Przepisz poniższy materiał, zamieniając każde „computer-use agent” na „GUI agent”. Cała reszta ma zostać bez zmian.

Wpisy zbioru

━━━━━━━━━━

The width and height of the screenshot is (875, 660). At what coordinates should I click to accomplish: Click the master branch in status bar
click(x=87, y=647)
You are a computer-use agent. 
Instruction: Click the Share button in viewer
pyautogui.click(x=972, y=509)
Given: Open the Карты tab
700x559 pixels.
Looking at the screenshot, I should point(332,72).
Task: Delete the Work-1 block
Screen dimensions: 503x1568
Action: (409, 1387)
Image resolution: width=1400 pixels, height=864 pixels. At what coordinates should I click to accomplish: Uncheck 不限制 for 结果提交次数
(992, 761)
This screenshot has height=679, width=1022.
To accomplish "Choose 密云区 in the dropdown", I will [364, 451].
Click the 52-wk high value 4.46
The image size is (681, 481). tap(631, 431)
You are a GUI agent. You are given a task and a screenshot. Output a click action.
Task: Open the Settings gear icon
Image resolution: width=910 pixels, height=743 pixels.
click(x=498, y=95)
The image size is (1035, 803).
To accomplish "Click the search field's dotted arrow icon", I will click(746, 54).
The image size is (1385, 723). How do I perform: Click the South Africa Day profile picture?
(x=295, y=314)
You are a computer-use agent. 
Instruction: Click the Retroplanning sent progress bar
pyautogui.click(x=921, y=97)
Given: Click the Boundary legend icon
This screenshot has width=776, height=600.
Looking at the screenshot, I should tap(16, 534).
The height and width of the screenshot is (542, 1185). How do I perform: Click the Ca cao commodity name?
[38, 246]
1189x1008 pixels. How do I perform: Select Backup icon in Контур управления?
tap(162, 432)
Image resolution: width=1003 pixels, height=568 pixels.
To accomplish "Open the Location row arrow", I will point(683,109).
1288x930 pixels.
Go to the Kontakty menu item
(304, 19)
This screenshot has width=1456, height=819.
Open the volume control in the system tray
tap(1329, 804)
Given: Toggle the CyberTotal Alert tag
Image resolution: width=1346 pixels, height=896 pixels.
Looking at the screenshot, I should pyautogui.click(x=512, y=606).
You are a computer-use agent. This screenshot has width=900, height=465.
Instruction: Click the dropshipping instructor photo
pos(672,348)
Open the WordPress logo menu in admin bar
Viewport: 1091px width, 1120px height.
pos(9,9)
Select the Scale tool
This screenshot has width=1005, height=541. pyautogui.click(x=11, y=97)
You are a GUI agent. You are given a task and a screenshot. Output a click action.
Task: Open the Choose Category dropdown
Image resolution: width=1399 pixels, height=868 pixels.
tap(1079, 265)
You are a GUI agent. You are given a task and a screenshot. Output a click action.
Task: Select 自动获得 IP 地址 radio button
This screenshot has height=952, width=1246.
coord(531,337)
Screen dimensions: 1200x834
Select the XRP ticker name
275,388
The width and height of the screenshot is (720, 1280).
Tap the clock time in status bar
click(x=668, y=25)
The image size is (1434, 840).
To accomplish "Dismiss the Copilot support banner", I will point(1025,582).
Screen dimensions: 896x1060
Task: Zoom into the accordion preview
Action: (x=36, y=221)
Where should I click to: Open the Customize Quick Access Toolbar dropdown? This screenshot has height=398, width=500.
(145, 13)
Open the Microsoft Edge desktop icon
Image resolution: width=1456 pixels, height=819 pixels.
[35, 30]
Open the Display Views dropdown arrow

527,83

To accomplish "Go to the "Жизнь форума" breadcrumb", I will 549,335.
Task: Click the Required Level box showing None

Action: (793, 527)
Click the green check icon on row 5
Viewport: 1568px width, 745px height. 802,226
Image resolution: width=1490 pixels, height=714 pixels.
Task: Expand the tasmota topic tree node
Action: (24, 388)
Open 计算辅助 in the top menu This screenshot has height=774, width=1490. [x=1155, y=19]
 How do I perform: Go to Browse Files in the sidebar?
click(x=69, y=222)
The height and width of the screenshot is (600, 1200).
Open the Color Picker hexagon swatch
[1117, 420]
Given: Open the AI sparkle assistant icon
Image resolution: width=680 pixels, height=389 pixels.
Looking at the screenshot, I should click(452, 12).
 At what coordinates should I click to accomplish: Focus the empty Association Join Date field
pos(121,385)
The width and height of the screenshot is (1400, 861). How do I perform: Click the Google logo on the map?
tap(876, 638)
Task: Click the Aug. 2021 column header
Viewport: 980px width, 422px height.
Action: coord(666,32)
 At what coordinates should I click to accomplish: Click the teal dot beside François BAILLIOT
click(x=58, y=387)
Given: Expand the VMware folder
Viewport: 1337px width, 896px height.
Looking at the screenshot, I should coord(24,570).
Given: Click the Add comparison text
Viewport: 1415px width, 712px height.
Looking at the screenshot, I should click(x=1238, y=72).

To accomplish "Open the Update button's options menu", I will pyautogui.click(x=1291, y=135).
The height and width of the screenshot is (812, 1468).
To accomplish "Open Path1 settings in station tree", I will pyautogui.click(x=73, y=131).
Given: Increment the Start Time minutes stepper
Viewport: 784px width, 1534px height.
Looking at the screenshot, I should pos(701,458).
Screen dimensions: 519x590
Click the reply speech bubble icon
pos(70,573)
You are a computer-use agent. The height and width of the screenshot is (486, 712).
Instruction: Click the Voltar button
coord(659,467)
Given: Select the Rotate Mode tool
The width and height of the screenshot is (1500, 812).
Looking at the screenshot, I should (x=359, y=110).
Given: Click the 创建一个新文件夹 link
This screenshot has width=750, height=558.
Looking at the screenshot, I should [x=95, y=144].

━━━━━━━━━━

- **Wynik poniżej**
The width and height of the screenshot is (875, 660). At what coordinates should I click to accomplish: Click the master branch in status bar
click(x=87, y=647)
You are a GUI agent. 
Instruction: Click the Share button in viewer
pyautogui.click(x=972, y=509)
Given: Open the Карты tab
700x559 pixels.
Looking at the screenshot, I should point(332,72).
Task: Delete the Work-1 block
Screen dimensions: 503x1568
Action: (409, 1387)
Image resolution: width=1400 pixels, height=864 pixels. At what coordinates should I click to accomplish: Uncheck 不限制 for 结果提交次数
(992, 761)
This screenshot has height=679, width=1022.
To accomplish "Choose 密云区 in the dropdown", I will [364, 451].
Click the 52-wk high value 4.46
The image size is (681, 481). tap(631, 431)
You are a GUI agent. You are given a task and a screenshot. Output a click action.
Task: Open the Settings gear icon
Image resolution: width=910 pixels, height=743 pixels.
click(x=498, y=95)
The image size is (1035, 803).
To accomplish "Click the search field's dotted arrow icon", I will click(746, 54).
The image size is (1385, 723). How do I perform: Click the South Africa Day profile picture?
(x=295, y=314)
You are a GUI agent. 
Instruction: Click the Retroplanning sent progress bar
pyautogui.click(x=921, y=97)
Given: Click the Boundary legend icon
This screenshot has width=776, height=600.
Looking at the screenshot, I should tap(16, 534).
The height and width of the screenshot is (542, 1185). How do I perform: Click the Ca cao commodity name?
[38, 246]
1189x1008 pixels. How do I perform: Select Backup icon in Контур управления?
tap(162, 432)
Image resolution: width=1003 pixels, height=568 pixels.
To accomplish "Open the Location row arrow", I will point(683,109).
1288x930 pixels.
Go to the Kontakty menu item
(304, 19)
This screenshot has width=1456, height=819.
Open the volume control in the system tray
tap(1329, 804)
Given: Toggle the CyberTotal Alert tag
Image resolution: width=1346 pixels, height=896 pixels.
Looking at the screenshot, I should pyautogui.click(x=512, y=606).
You are a GUI agent. This screenshot has width=900, height=465.
Instruction: Click the dropshipping instructor photo
pos(672,348)
Open the WordPress logo menu in admin bar
Viewport: 1091px width, 1120px height.
pos(9,9)
Select the Scale tool
This screenshot has width=1005, height=541. pyautogui.click(x=11, y=97)
You are a GUI agent. You are given a task and a screenshot. Output a click action.
Task: Open the Choose Category dropdown
Image resolution: width=1399 pixels, height=868 pixels.
tap(1079, 265)
You are a GUI agent. You are given a task and a screenshot. Output a click action.
Task: Select 自动获得 IP 地址 radio button
This screenshot has height=952, width=1246.
coord(531,337)
Screen dimensions: 1200x834
Select the XRP ticker name
275,388
The width and height of the screenshot is (720, 1280).
Tap the clock time in status bar
click(x=668, y=25)
The image size is (1434, 840).
To accomplish "Dismiss the Copilot support banner", I will point(1025,582).
Screen dimensions: 896x1060
Task: Zoom into the accordion preview
Action: (x=36, y=221)
Where should I click to: Open the Customize Quick Access Toolbar dropdown? This screenshot has height=398, width=500.
(145, 13)
Open the Microsoft Edge desktop icon
Image resolution: width=1456 pixels, height=819 pixels.
[35, 30]
Open the Display Views dropdown arrow

527,83

To accomplish "Go to the "Жизнь форума" breadcrumb", I will 549,335.
Task: Click the Required Level box showing None

Action: (793, 527)
Click the green check icon on row 5
Viewport: 1568px width, 745px height. 802,226
Image resolution: width=1490 pixels, height=714 pixels.
Task: Expand the tasmota topic tree node
Action: (24, 388)
Open 计算辅助 in the top menu This screenshot has height=774, width=1490. [x=1155, y=19]
 How do I perform: Go to Browse Files in the sidebar?
click(x=69, y=222)
The height and width of the screenshot is (600, 1200).
Open the Color Picker hexagon swatch
[1117, 420]
Given: Open the AI sparkle assistant icon
Image resolution: width=680 pixels, height=389 pixels.
Looking at the screenshot, I should click(452, 12).
 At what coordinates should I click to accomplish: Focus the empty Association Join Date field
pos(121,385)
The width and height of the screenshot is (1400, 861). How do I perform: Click the Google logo on the map?
tap(876, 638)
Task: Click the Aug. 2021 column header
Viewport: 980px width, 422px height.
Action: coord(666,32)
 At what coordinates should I click to accomplish: Click the teal dot beside François BAILLIOT
click(x=58, y=387)
Given: Expand the VMware folder
Viewport: 1337px width, 896px height.
Looking at the screenshot, I should coord(24,570).
Given: Click the Add comparison text
Viewport: 1415px width, 712px height.
Looking at the screenshot, I should click(x=1238, y=72).

To accomplish "Open the Update button's options menu", I will pyautogui.click(x=1291, y=135).
The height and width of the screenshot is (812, 1468).
To accomplish "Open Path1 settings in station tree", I will pyautogui.click(x=73, y=131).
Given: Increment the Start Time minutes stepper
Viewport: 784px width, 1534px height.
Looking at the screenshot, I should pos(701,458).
Screen dimensions: 519x590
Click the reply speech bubble icon
pos(70,573)
You are a GUI agent. The height and width of the screenshot is (486, 712).
Instruction: Click the Voltar button
coord(659,467)
Given: Select the Rotate Mode tool
The width and height of the screenshot is (1500, 812).
Looking at the screenshot, I should (x=359, y=110).
Given: Click the 创建一个新文件夹 link
This screenshot has width=750, height=558.
Looking at the screenshot, I should [x=95, y=144].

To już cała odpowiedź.